There are many trustworthy, nation-wide services and supports available. Most resources included here are not Rett syndrome-specific, but legal support, funding resources and national special needs organizations can be invaluable. This list also provides information on donating your child’s blood for Rett syndrome research. If you have national resources you would like to share with us, please email [email protected].
IDEA is a law enacted in 1975 ensuring services to children with disabilities throughout the nation. IDEA governs how states and public agencies provide early intervention, special education and related services to eligible infants, toddlers, children and youth with disabilities. Infants and toddlers with disabilities (birth-2) and their families receive early intervention services under IDEA Part C. Children and youth (ages 3-21) receive special education and related services under IDEA Part B.
International Rett Syndrome Foundation Professional Advisor: Mary Anne Ehlert, Protected Tomorrows. Protected Tomorrows, Inc. is an advocacy firm that enhances the lives of people with special needs through a comprehensive life planning process.
There are many ways to find someone who will help be your expert at the negotiating table if needed. There are federally funded agencies, and often the best source for a particular type of Advocate is by word of mouth – ask other special needs parents in your community.
The Special Needs Alliance is a national, non-profit organization committed to helping individuals with disabilities, their families and the professionals who serve them. Many of our member attorneys have family members with special needs; all of them work regularly with public benefits, guardianships/conservatorships, planning for disabilities and special education issues.
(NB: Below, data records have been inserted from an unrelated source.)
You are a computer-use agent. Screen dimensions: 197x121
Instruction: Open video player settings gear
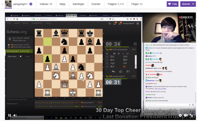(180, 115)
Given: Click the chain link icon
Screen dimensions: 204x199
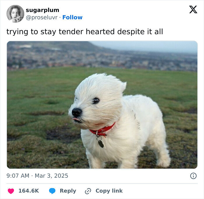Looking at the screenshot, I should [x=88, y=191].
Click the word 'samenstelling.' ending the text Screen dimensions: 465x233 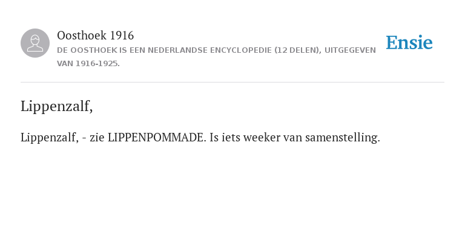[x=343, y=138]
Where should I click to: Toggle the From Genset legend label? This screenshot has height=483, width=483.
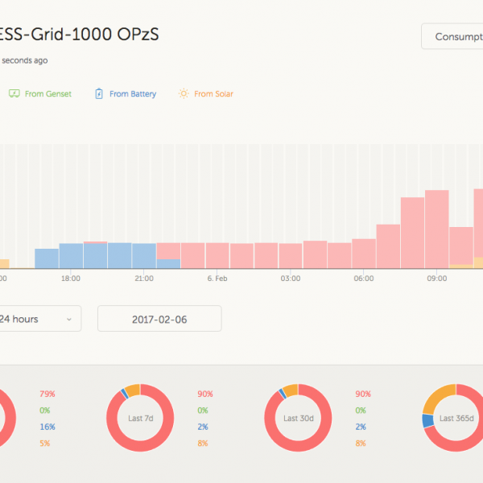point(47,94)
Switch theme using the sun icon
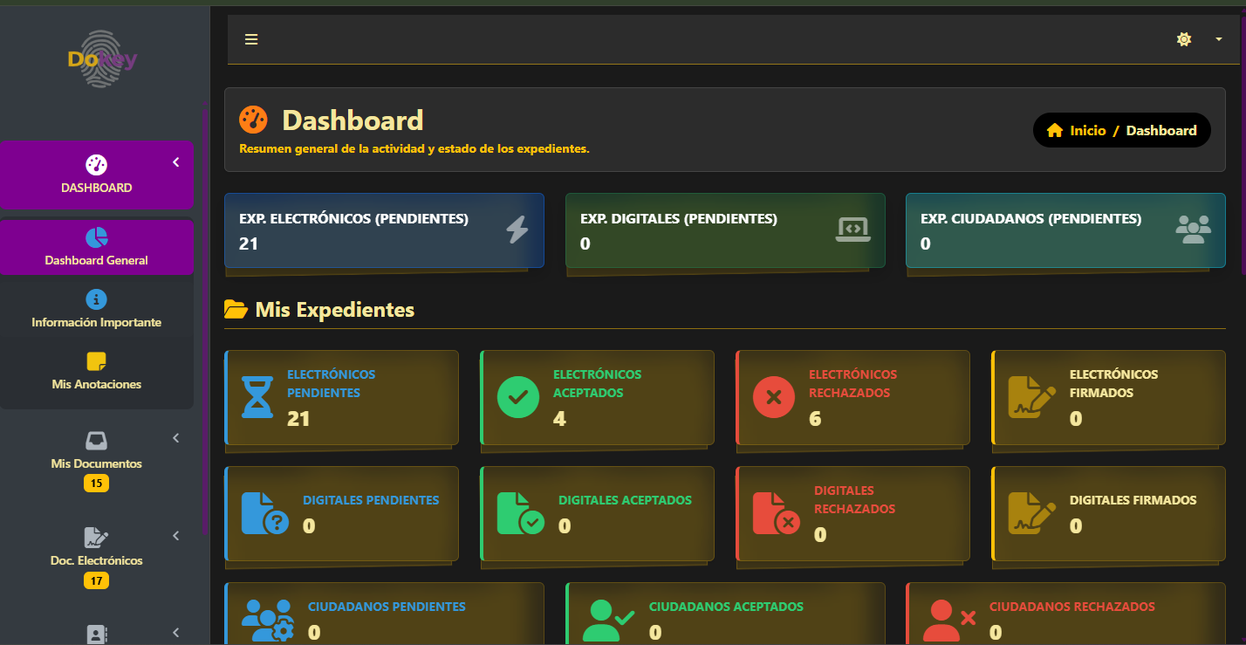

The Academy of Special Needs Planners consists of special needs planning professionals such as attorneys, financial planners and trust officers that assists them in providing the highest quality service and advice to persons with special needs and to their families.
eParent.com provides practical advice, emotional support and the most up-to-date educational information for families of children and adults with disabilities and special healthcare needs as well as to the physicians, allied healthcare professionals and educated professionals who are involved in their care and development.
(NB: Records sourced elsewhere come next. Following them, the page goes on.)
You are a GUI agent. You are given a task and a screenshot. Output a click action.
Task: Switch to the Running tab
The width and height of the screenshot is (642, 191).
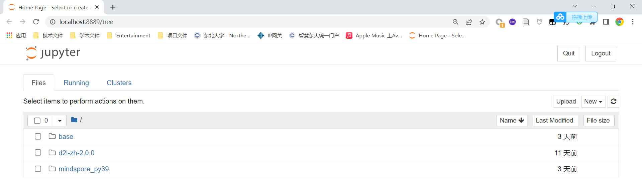(x=76, y=83)
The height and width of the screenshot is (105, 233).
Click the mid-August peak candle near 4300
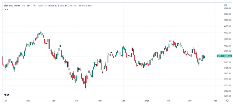click(x=40, y=33)
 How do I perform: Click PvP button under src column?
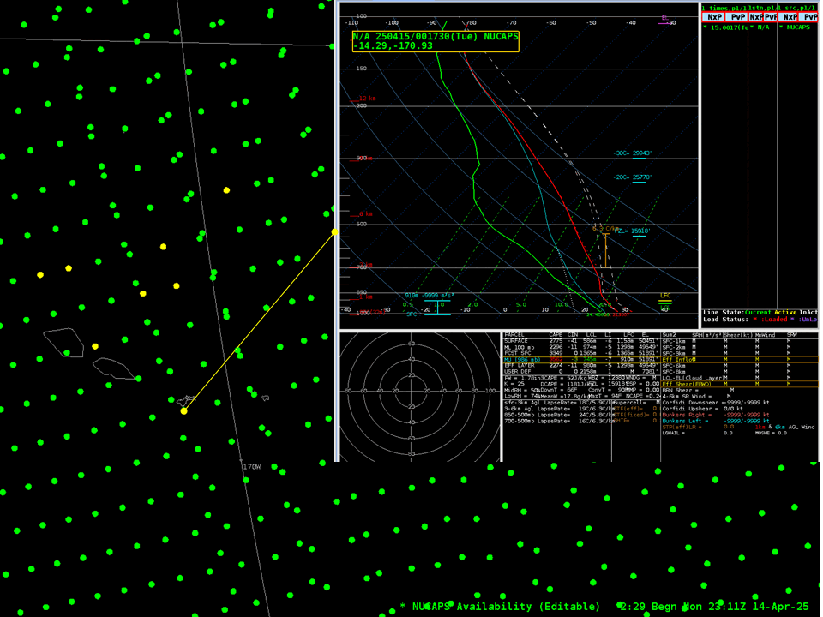(x=810, y=17)
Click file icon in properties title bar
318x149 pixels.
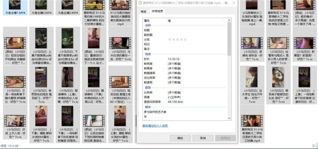pos(140,3)
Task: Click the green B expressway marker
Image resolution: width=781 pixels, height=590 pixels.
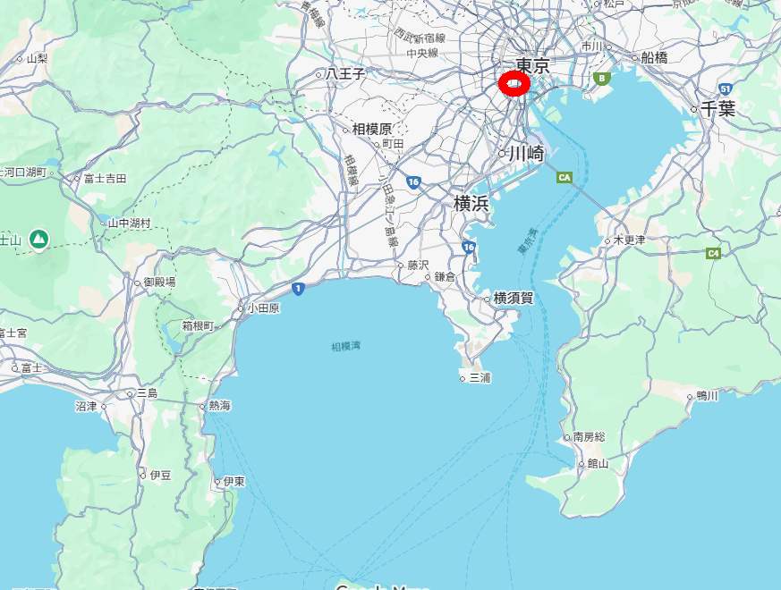Action: (x=602, y=78)

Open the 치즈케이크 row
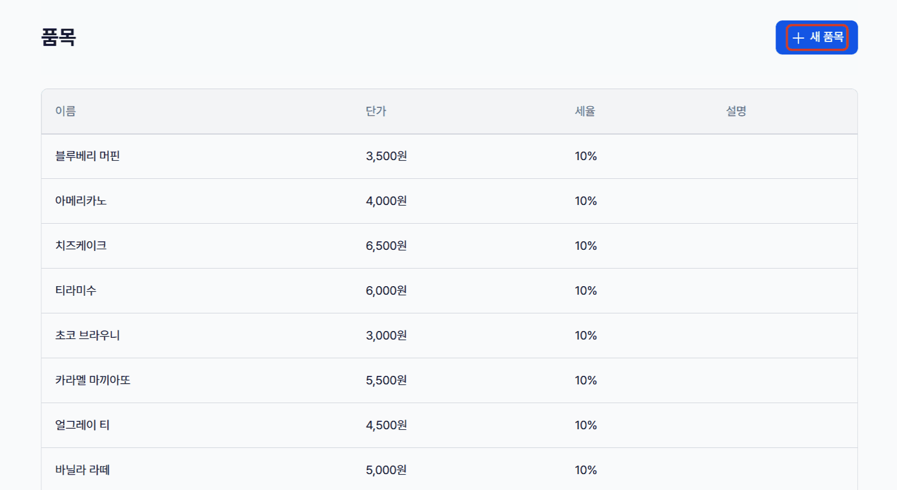449,246

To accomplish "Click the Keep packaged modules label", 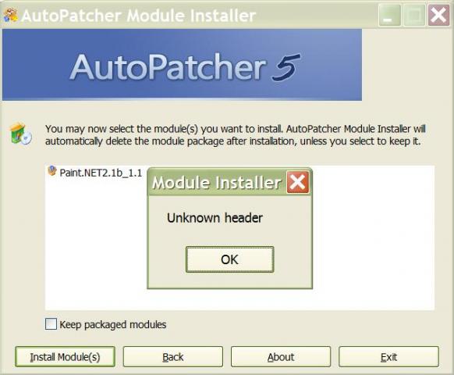I will 113,324.
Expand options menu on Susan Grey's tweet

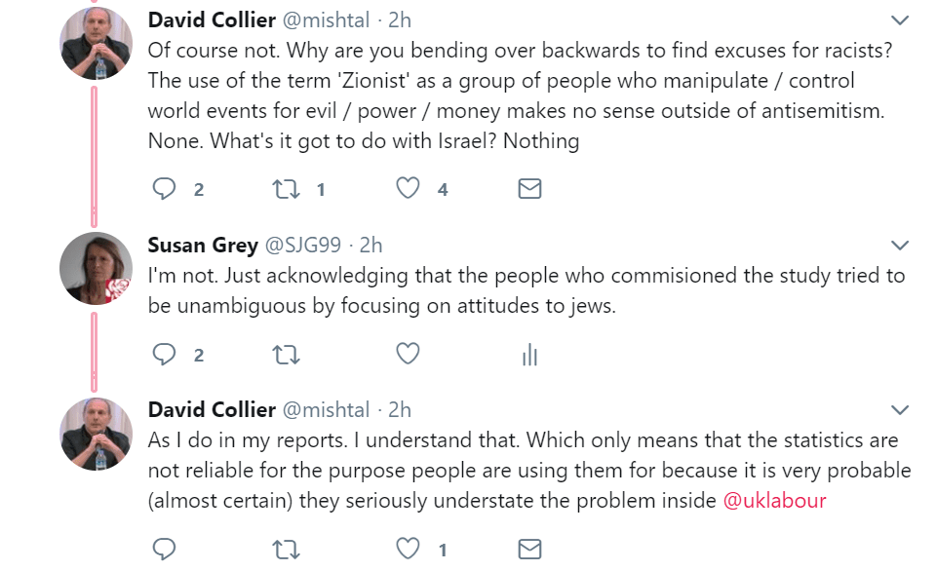900,245
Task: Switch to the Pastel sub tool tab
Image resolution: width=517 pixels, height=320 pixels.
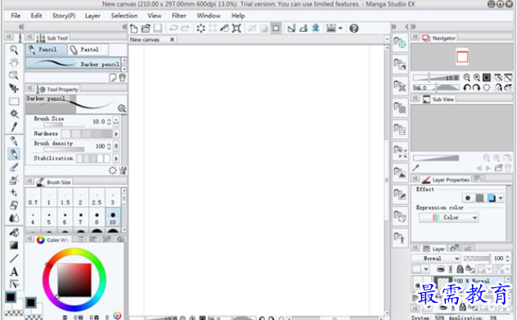Action: 88,49
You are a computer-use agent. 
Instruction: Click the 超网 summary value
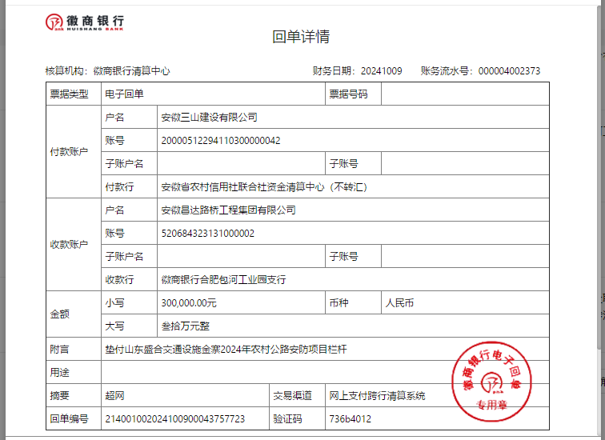(114, 396)
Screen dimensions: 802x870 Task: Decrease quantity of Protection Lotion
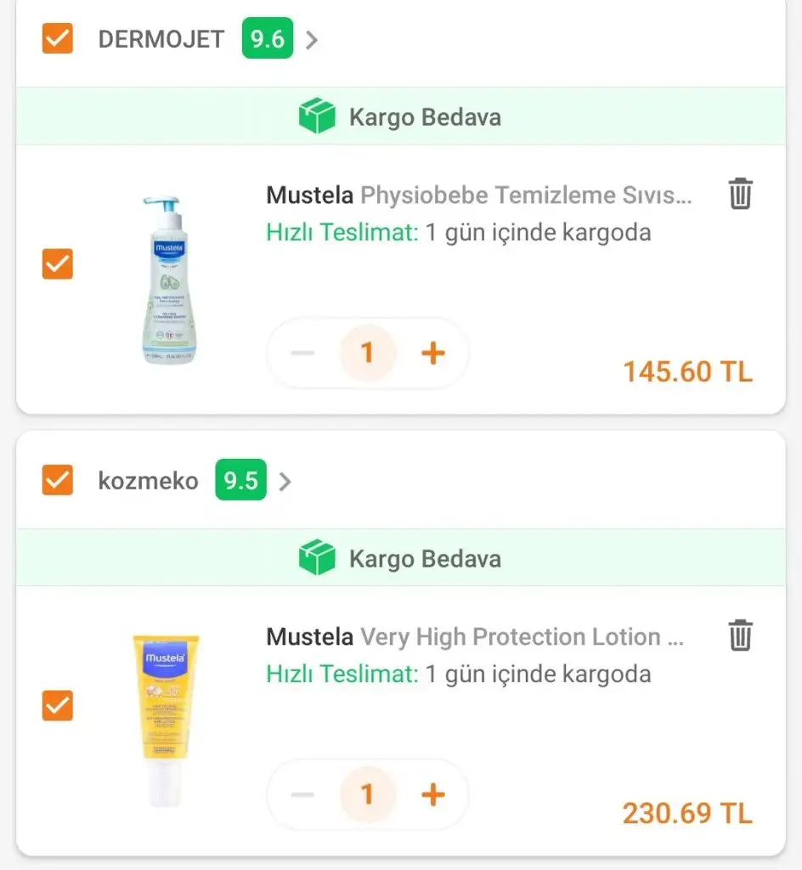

The Arc promotes and protects the human rights of people with intellectual and developmental disabilities and actively supports their full inclusion and participation in the community throughout their lifetimes.
The advancement of scientific discoveries towards treatments and a cure for Rett syndrome depend on the ability of researchers to study how mutations in the MECP2 gene affect growth and development. You can help by donating a sample of your child’s blood or tissue if they are having a routine blood draw or undergoing surgery. Coriell Cell Repository catalogs these samples and makes them available to researchers worldwide.
The passing of a loved one, especially a loved one who has lived with the diagnosis of Rett syndrome, can be very difficult. You may find solace knowing that in death she can give the gift of hope to finding treatments and acute for those living with Rett syndrome. If you are interested in learning more about organ donation, listen to the Harvard Brain Tissue Resource Center.
For any questions related to tissue or organ donations, contact Paige Nues at [email protected].
Magic Wheelchair is a nonprofit organization that makes epic costumes for children in wheelchairs. Their vision is to put a smile on the face of every child in a wheelchair by transforming their wheelchairs and creating custom costumes for them at no expense to their families.
LearnHowToBecome.org is a comprehensive career resource with a mission to help students and aspiring professionals understand what it takes to land their perfect career. This resource guide for students with disabilities contains information for students who are affected by a variety of disabilities.
This guide provides a detailed walkthrough of discounts and special offers for individuals with disabilities.
Kids Wish Network grants wishes for children who are between the ages of 3 and 18 and have a life-threatening illness. Anyone can refer a child, including a family member, friend, nurse, doctor, or social worker. In addition, the organization’s “Hero of the Month” program was developed to honor children also between the ages of 3 and 18 who have overcome life-altering circumstances and have stayed in or been treated at one of our Hero pediatric care facilities.
The Dream Factory is the largest children’s wish-granting organization that does not limit its mission to children who have life-threatening illness. The organization believes children with chronic illnesses and disorders also suffer from substantial emotional and physical pain.
Make-A-Wish® grants the wishes of children diagnosed with a critical illness.
Autism on the Seas has collaborated with Royal Caribbean International since 2007 developing cruise vacation services to accommodate adults and families living with children with Special Needs, including all Cognitive, Intellectual and Developmental Disabilities. These services quickly expanded to other cruise lines.
In addition to private insurance, Medicaid, and Supplemental Security Insurance (SSI), look for community resources and philanthropy groups such Rotary International, Lion’s Club, Kiwani’s and Make-A-Wish to help fund conferences, medical appointments, therapies, equipment, transportation, housing and modifications.